**SET PROBLEM 1:** In the records, rewrite the part that opens with the line containing "Select the Registry - Keys tab" and closes with the line containing "pos(1225,314)", swapping "red" for "blue" and leaving everything else unchanged.

**SOURCE DOCUMENT:**
** Begin **

I think it also comes from the fact that [after a year training at design course Motley] I went straight into designing fringe theatre. I went and essentially squatted in the Arcola. Mehmet Ergen and I basically made the Arcola so at that point it was still being built. It was an old warehouse and we’d be building dressing rooms and seating banks as well as building the scenery, and everything was flexible. It was so fluid it meant you were constantly challenging the weight of an audience and the weight of a stage and that relationship between the two. Which I think is fascinating.
And whether that’s you being aware of another audience member or whether that’s just being aware of the dynamic of the stage to the relationship of the audience, I think it’s quite a fascinating collaboration or conversation. I think it’s the same with music. I think about it from a performer’s point of view, sitting playing the cello in an orchestra looking back at the audience and thinking about that conversation, as well as the conversation with the second violinist. It’s still the same idea, in a weird way.

Jon Bausor’s design for Lord of the Flies
EM: Absolutely. So building on your experience working with performance spaces when they’re in their infancy when you can still mould them, I wanted to talk about the Regent’s Park open air theatre and your experiences of working there. Lord of the Flies is coming back in September, which is an incredible set.
JB: I love working outside. It can get a bit claustrophobic working indoors and I quite like rolling my sleeves up and getting a bit dirty. It enables you to retain that sense of touch with what you’re creating, and gives you the ability to change things organically or in the moment and respond to something site specifically that you hadn’t really contemplated until you’d got there. This thing doesn’t quite do what you want it to do because it’s made of mud, or that thing’s got a river running right through it: you end up having to play with the idea of creating realism that works within actual realism. You also have to play with the idea of creating proportion, and frame, and focus within something that is infinitely big and which you kind of can’t compete with a lot of the time.
You’ve got to find a way of focusing an audience on one performer, and that goes for both Regent’s Park and the Olympic stadium. A person seen from the back row of both audiences is tiny, but you have to focus all the energy of the audience onto their performance. You can do that with lots of different things, whether that’s playing with scenery or perspective or elevation, or by things hanging above that kind of compress things like a pressure cooker.
I suppose it poses weird challenges because you’ve got lions roaring in the background of Regents Park in the middle of Lord of the Flies. But I think it allows you to do something different. I think that theatre can be too beautiful. I’m not really interested in beauty or prettiness, I’m more interested in the idea of understanding the poetry behind an image, and also a little bit playing with the idea of deconstructing that image so you’re showing the audience the edges. I think it would be a stupid idea to even begin to build a stage that was so naturalistically perfect that you thought it was actually there, because we are in a theatre and we have got fake lights and masking, or edges that the actors walk off into. You have to have a dialogue between the edges of your stage and the edges of the audience’s environment.

** End **

**SET PROBLEM 2:** From the interview on theatre design, copy word for word the part that opens with the words "And whether that’s" and closes with "a weird way.".

**RECORDED DATA:**
** Begin **

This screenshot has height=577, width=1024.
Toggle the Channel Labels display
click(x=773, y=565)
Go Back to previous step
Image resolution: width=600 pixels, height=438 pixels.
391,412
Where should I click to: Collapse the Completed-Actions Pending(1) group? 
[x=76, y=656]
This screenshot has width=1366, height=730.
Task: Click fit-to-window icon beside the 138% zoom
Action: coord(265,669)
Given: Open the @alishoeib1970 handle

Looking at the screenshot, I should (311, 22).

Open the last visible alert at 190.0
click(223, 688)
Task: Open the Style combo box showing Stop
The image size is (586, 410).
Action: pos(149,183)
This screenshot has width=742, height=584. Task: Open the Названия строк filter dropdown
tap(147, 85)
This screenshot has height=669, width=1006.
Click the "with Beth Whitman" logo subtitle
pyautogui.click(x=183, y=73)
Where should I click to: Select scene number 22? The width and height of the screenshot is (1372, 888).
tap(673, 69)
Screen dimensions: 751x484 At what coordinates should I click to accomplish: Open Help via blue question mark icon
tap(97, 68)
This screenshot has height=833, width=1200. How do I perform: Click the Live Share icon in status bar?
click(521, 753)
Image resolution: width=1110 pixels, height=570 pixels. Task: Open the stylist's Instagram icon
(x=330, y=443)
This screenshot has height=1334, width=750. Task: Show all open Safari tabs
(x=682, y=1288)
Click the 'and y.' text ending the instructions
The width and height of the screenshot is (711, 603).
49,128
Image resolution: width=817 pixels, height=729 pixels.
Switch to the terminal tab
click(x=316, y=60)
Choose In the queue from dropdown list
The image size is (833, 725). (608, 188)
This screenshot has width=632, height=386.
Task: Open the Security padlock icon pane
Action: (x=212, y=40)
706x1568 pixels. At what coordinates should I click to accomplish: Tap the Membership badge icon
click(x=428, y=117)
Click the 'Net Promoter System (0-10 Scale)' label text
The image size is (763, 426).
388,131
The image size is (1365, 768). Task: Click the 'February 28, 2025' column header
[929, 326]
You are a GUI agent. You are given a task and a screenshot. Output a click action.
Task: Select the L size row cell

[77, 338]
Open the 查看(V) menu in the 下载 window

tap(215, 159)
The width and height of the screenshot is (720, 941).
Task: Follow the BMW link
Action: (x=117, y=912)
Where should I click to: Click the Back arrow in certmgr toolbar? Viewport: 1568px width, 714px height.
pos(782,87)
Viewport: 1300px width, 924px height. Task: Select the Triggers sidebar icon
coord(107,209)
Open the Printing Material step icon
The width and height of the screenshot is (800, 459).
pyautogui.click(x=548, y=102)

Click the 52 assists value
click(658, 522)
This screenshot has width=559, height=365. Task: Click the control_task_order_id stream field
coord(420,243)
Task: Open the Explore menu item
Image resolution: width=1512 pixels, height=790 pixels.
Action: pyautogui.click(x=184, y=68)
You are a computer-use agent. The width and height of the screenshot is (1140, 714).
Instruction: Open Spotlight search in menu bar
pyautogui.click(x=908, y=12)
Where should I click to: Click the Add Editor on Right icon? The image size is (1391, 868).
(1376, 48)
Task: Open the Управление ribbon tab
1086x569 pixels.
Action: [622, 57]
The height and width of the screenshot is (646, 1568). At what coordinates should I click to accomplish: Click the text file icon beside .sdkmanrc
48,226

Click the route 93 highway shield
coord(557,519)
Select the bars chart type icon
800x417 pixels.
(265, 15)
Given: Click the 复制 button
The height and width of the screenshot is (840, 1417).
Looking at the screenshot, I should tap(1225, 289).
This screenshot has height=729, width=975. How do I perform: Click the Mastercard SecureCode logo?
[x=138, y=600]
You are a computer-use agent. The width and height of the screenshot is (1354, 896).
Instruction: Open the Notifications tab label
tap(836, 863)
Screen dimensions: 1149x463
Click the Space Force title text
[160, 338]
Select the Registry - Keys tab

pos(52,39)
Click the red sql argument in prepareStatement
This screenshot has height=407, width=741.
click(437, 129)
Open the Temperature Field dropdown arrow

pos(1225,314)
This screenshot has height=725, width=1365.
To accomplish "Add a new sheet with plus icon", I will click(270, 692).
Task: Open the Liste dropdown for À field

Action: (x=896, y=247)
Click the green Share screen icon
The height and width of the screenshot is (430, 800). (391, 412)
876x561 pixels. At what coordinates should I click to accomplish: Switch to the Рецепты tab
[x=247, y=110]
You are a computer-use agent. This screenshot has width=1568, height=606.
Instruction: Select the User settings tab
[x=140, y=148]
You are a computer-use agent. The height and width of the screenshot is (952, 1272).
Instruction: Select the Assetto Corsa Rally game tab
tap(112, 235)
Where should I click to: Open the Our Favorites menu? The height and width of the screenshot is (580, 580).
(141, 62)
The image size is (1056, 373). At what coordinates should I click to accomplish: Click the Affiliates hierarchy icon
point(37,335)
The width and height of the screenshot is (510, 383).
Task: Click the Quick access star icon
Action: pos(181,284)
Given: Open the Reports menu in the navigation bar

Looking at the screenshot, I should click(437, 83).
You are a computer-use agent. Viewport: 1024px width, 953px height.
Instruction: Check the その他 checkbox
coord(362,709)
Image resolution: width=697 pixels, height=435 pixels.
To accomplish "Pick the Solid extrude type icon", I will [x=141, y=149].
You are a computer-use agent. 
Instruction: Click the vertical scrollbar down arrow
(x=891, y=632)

** End **

**EXPECTED OUTPUT 1:**
Select the Registry - Keys tab

pos(52,39)
Click the blue sql argument in prepareStatement
This screenshot has height=407, width=741.
click(437, 129)
Open the Temperature Field dropdown arrow

pos(1225,314)

**EXPECTED OUTPUT 2:**
And whether that’s you being aware of another audience member or whether that’s just being aware of the dynamic of the stage to the relationship of the audience, I think it’s quite a fascinating collaboration or conversation. I think it’s the same with music. I think about it from a performer’s point of view, sitting playing the cello in an orchestra looking back at the audience and thinking about that conversation, as well as the conversation with the second violinist. It’s still the same idea, in a weird way.